Blogger's completely back up, including bStats and the API. It seems (again, I don't work for Pyra, but I've had information confirmed by Ev) that the vulnerability was was really only severe during the hour or so that Blogger was running while hacked. During that time, it was possible, if you knew another user's login name, to use the "hacxoredbyme" password and post and publish with any other user's account.
It does not seem, at any time, that anyone, including the hacker, could read the server passwords in the system. In technical parlance, the intruder had "update" privileges on the system that stored less sensitive information like the public URL of the site, but no "select" privileges on any database, including the separate one that stores sensitive things like users' server login name and password.
In short, (s)he couldn't even read the database that was screwed up, let alone the other one that had sensitive data.

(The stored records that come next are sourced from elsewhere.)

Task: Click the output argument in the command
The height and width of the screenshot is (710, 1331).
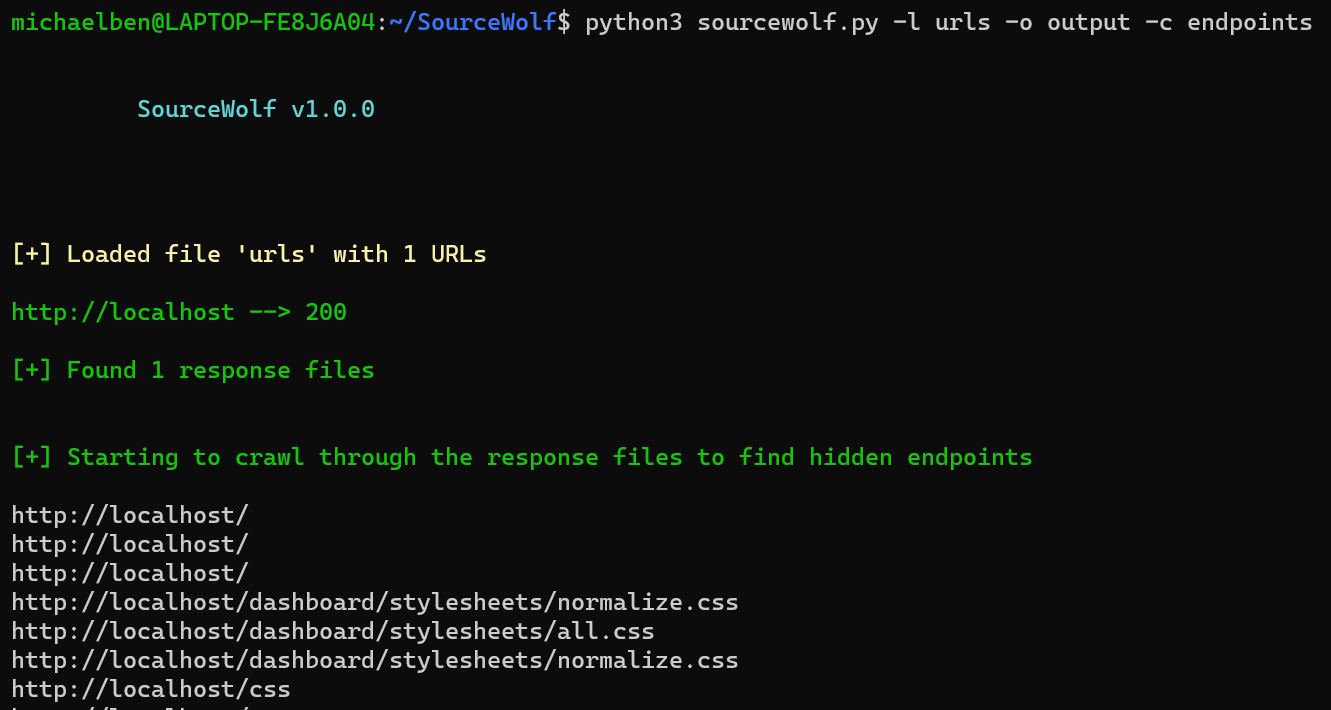Action: 1088,22
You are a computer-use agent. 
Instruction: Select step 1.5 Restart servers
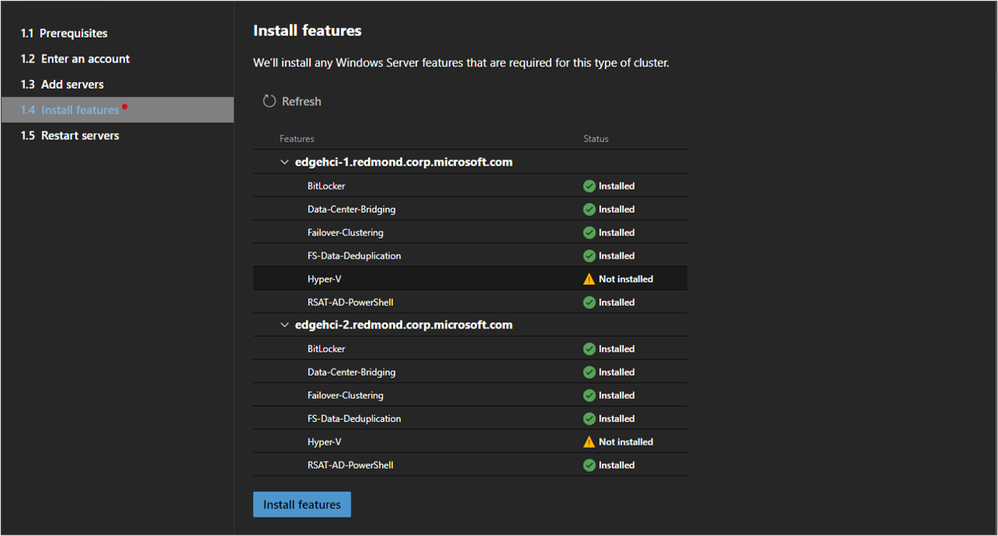pos(70,135)
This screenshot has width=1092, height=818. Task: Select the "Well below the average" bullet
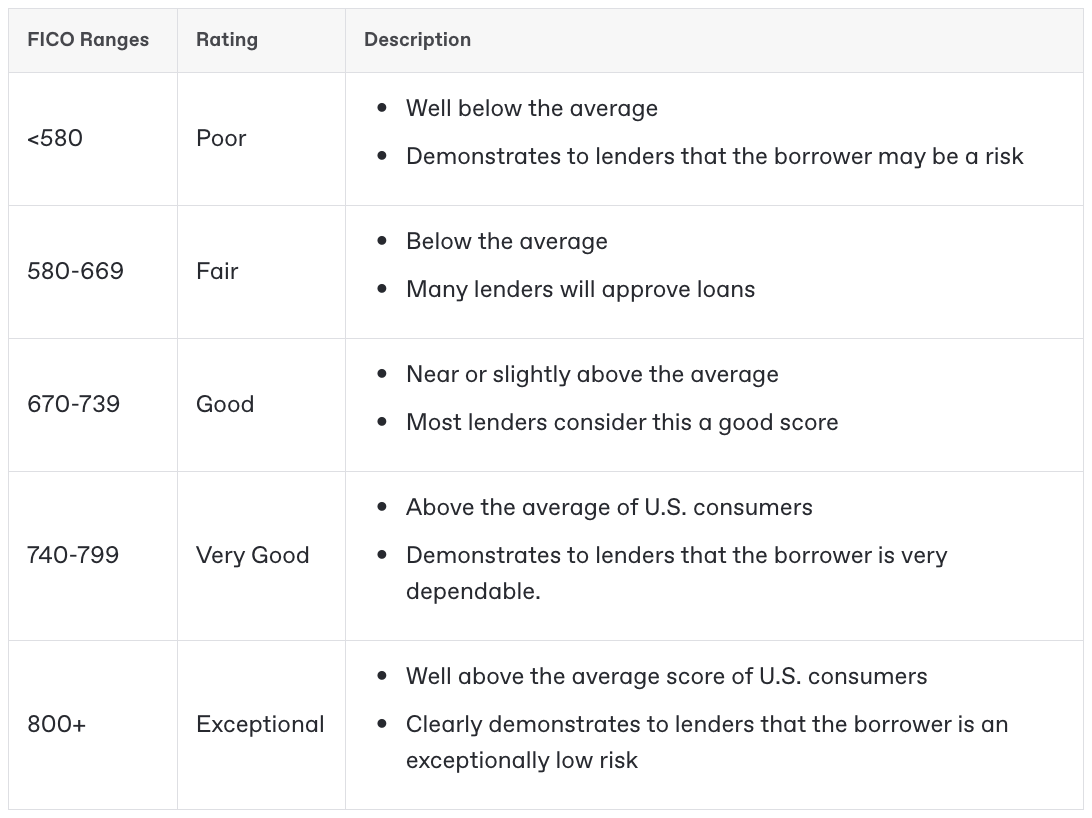click(531, 108)
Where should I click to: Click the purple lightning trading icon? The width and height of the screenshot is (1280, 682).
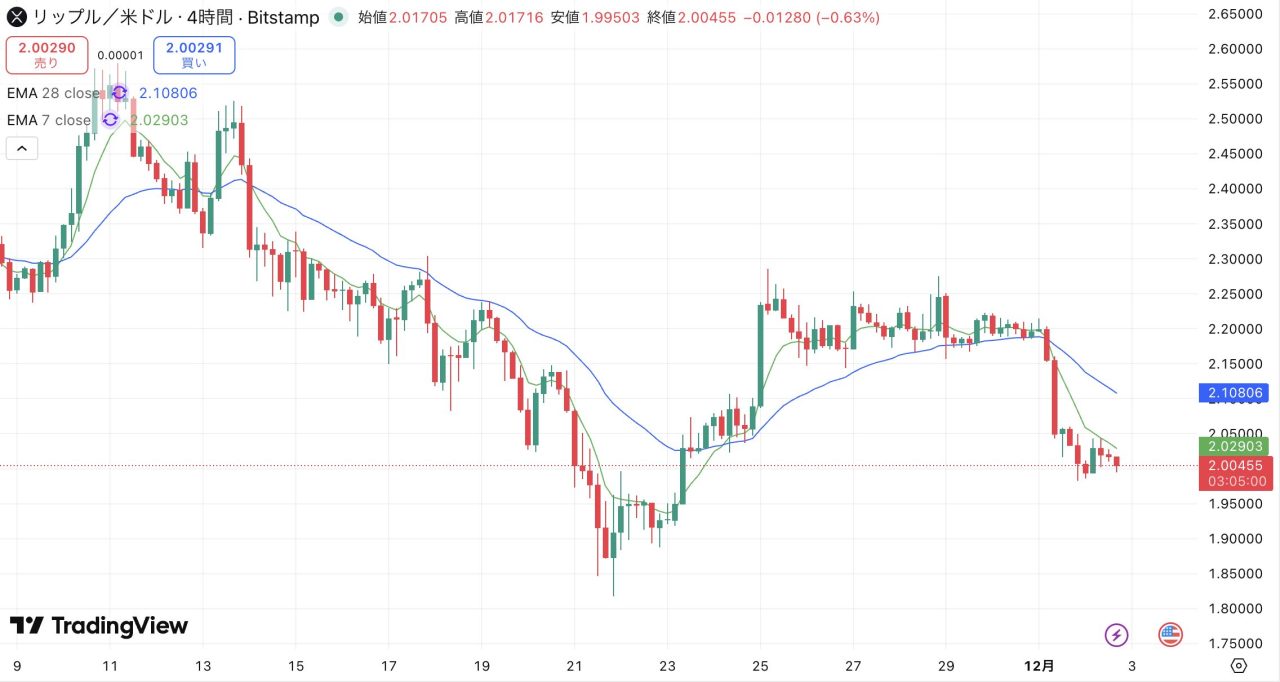tap(1116, 634)
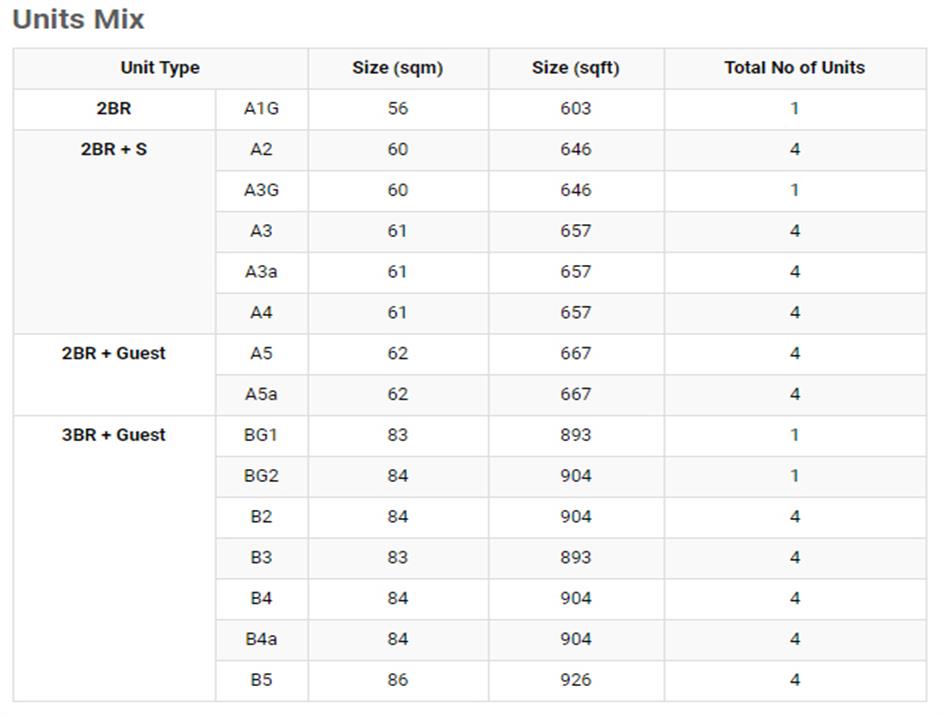This screenshot has width=943, height=717.
Task: Click the 926 sqft size value
Action: 575,680
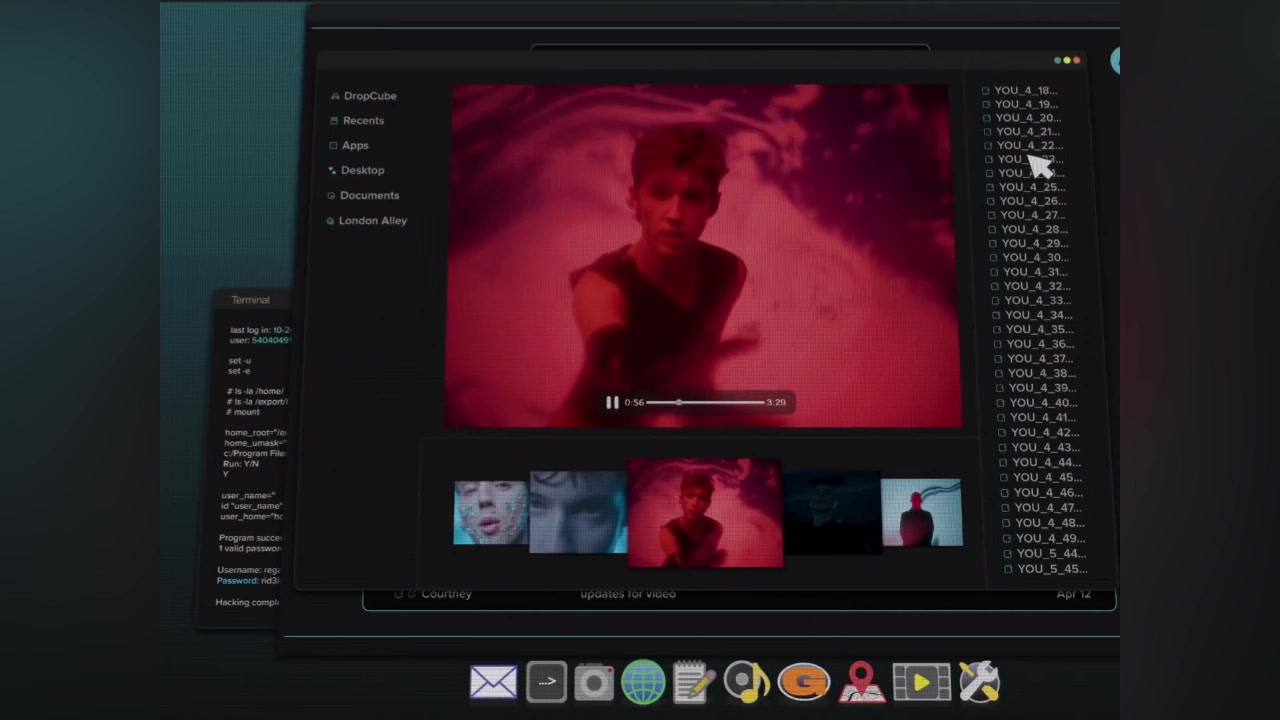1280x720 pixels.
Task: Open the Maps pin icon in dock
Action: pos(861,683)
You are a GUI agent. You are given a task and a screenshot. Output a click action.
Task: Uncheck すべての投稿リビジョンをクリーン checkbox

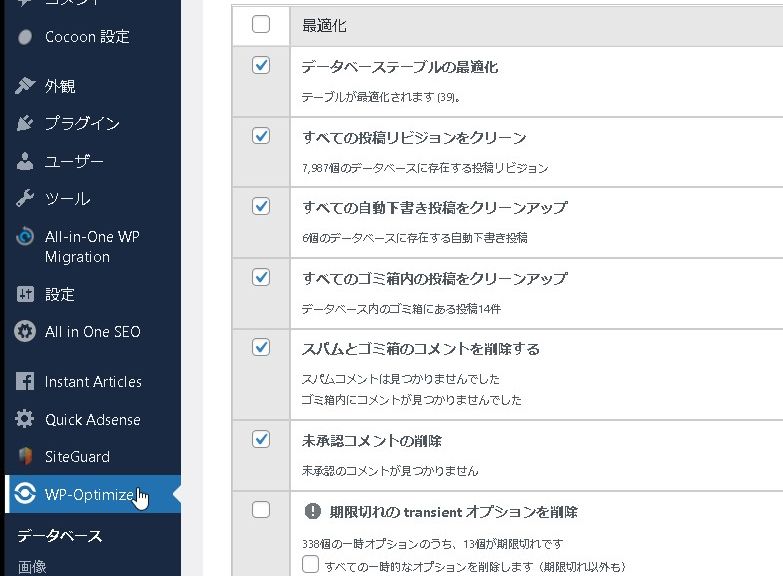(x=261, y=135)
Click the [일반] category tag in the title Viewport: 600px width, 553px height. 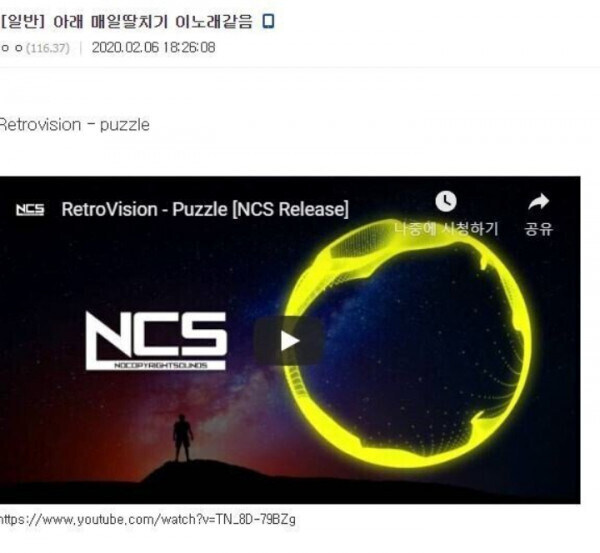tap(23, 22)
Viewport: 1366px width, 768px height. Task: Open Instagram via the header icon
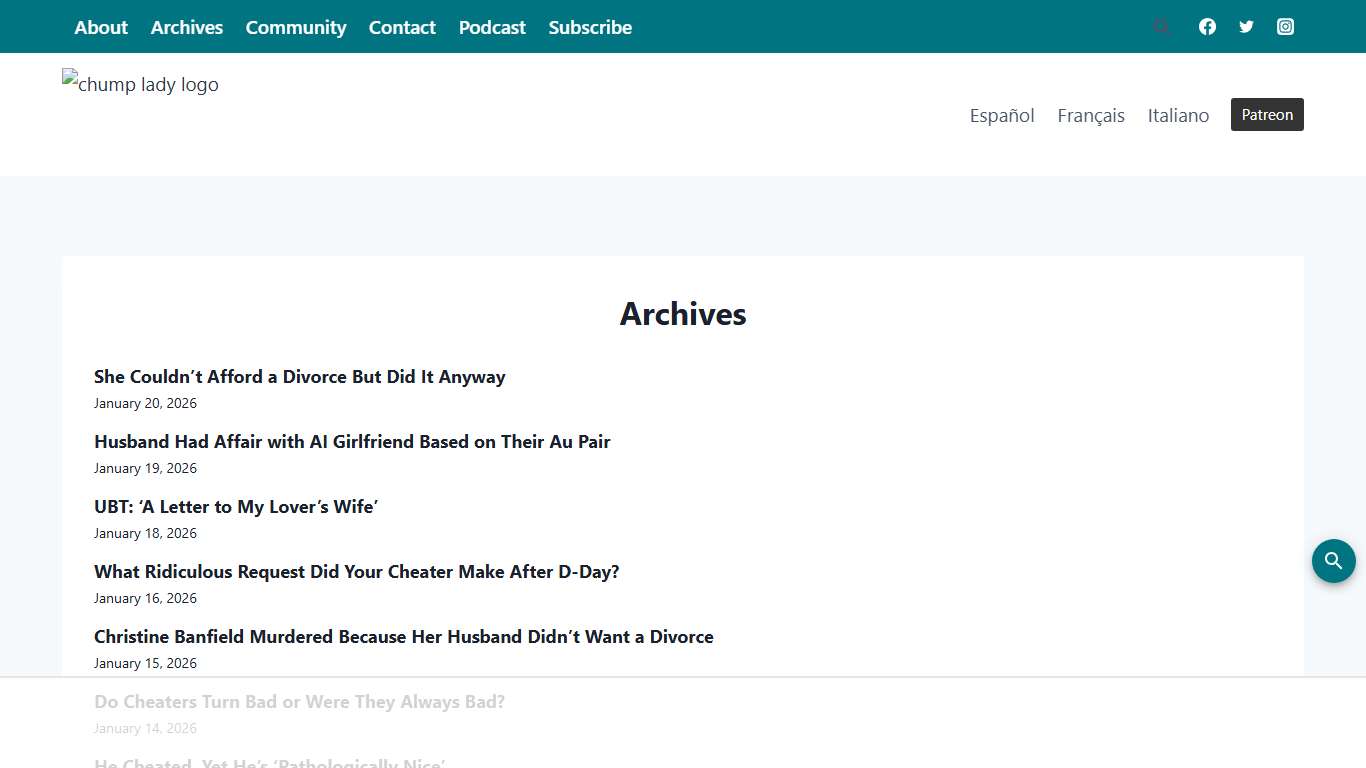pos(1285,27)
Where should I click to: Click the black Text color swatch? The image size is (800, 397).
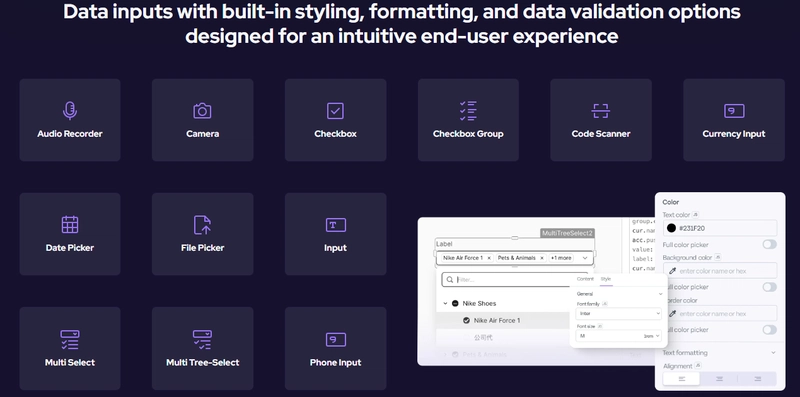[x=671, y=228]
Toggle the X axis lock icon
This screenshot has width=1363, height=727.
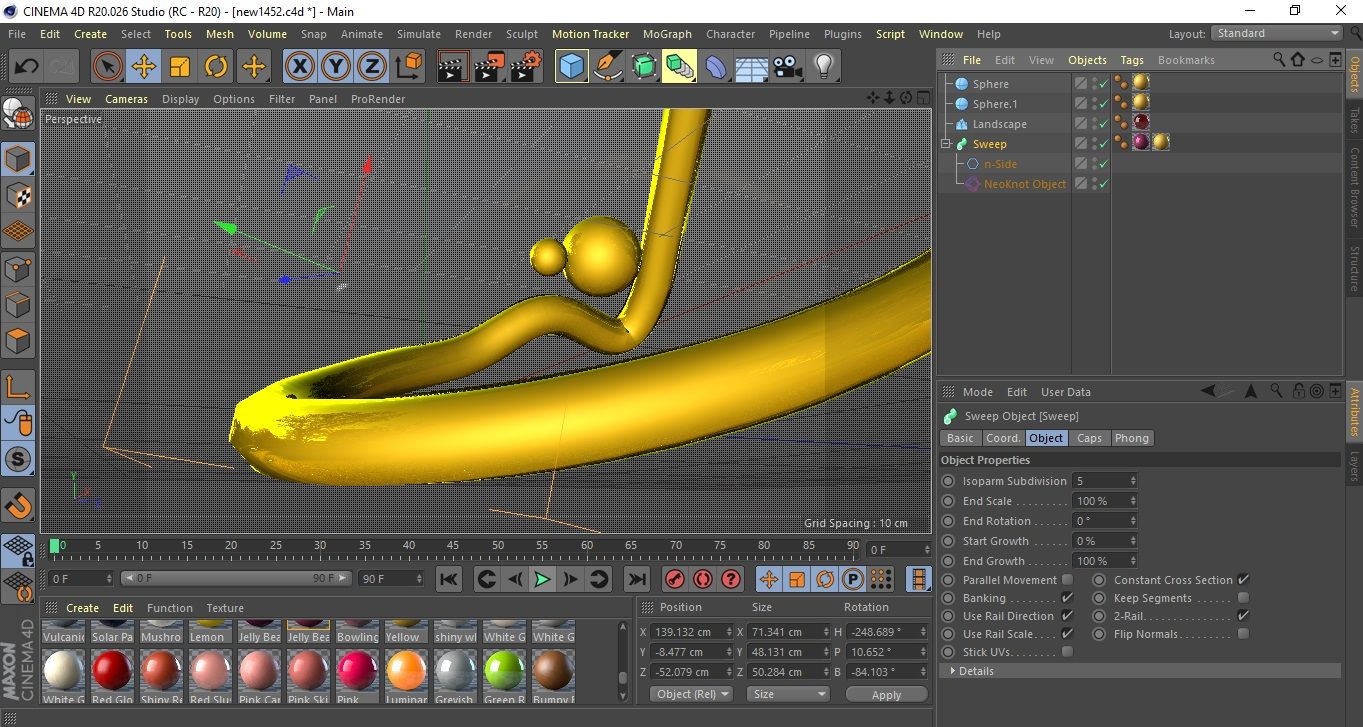[299, 67]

All of this is information that I'm not 100% positive is correct, but that I'm willing to stand behind as probably right. There are hacks that are so well-engineered that a visible hack like the one I reported on yesterday is all a diversion from some other activities that are masked by the part that gets attention. Neither the Pyra folks nor I (for what that's worth, I'm no expert on this part of it) think this intruder was that sophisticated.
Blogger is, now, at exactly the same security level it was two days ago, minus the vulnerability that caused this hack. Your sensitive information (by that, I don't mean things like your public URL) is no more or less vulnerable than it's always been. You can use your feelings about that to decide what information, if any, you should change regarding your server, and whether you want to use Blogger's feature that lets you store your password.
For all the Slashdot readers who were revelling at Blogger's misfortune because the blogger.com domain runs on Microsoft's IIS: the server database which was compromised was attacked through a known, but unpatched, vulnerability on the operating system on which it was running. That operating system is Red Hat Linux, proving once again that the keys to security are meticulous discipline in keeping updated on information, removing unnecessary services, and designing and launching applications with security in mind.
Finally, Ev told me that he intends to be more proactive in communicating with customers in the future. I think that's the best thing he can do to restore trust in his company and product.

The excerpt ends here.